I'm interested in seeing the correlation of frequency of emails sent and unsubscribes.

I for one dislike seeing the same company email me every day.

It comes off as aggressive, and desperate.

Does anyone else share this opinion?

almost 3 years ago


Linda Darby

If you research your market and send relevant emails with an appropriate subject line, spaced out to one per month you should avoid being dumped.

almost 3 years ago

Matt Owen

Matt Owen, Head of Social at Econsultancy

Thanks @Don - Perry Malm wrote an interesting article on repeating the same message recently, and it seems that it actually has a positive effect on opening/response rates: http://econsultancy.com/blog/63747-why-more-emails-at-christmas-almost-always-means-more-money

To be honest I'm in agreement with you, but It could be that some people receive so much mail that their email inbox (if unsorted) would almost need to be approached like a Twitter stream, with resends working as previous emails had been bumped to the bottom of the pile.

almost 3 years ago

Darren Hepburn

Darren Hepburn, Sales Director at NewZapp Email Marketing

Great Article Matt

For me, how relevant and interesting the content is are deciding factors before frequency when it comes to unsubscribing.

Your subject line will see me unsubscribing well before frequency does.

I receive daily emails from groupon and nearly daily emails from sports direct. Do I need them? currently no, do I read them, sometimes if the subject line is strong enough. Do I delete them? yes, every-time. Do I unsubscribe? no.

They are harmless emails, not currently relevant (until the wife's birthday) but still interesting. Easy to keep or delete so I can get on with my day.

My advice outside of retail when it comes to frequency has changed over the years, I used to stick to the tried and tested once a month. Now I say break up the 1 long monthly email into shorter punchier fortnightly or weekly emails (if you've lots to say).

Your open, click and unsubscribe rates will tell you very quickly if you have the balance right or wrong.

almost 3 years ago



I was just wondering if you know how the roll up will affect email open rates?

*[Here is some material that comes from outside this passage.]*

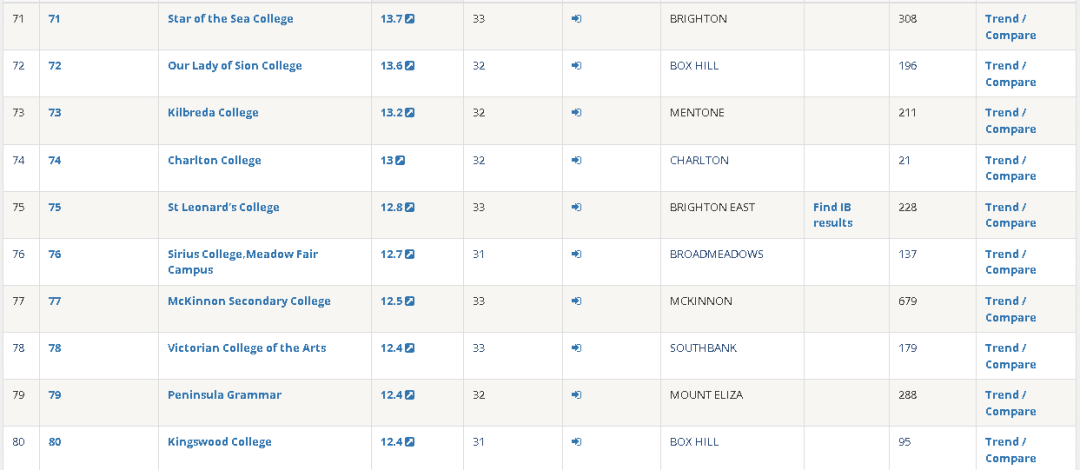Click external-link icon beside Kingswood College's 12.4
Viewport: 1080px width, 470px height.
tap(410, 442)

If people are opening and reading the roll-up does that mean they've read the email too or whether they'd have to open the full email for that to be registered?

almost 3 years ago

Matt Owen

Matt Owen, Head of Social at Econsultancy

Hi Hannah, I'm afraid I don't know for certain, but I'd assume the email would not register as opened until the user clicked through the link within the roll-up, so certainly something to consider. My guess is that it would register as a source in analytics, similar to services like Pocket and Buffer.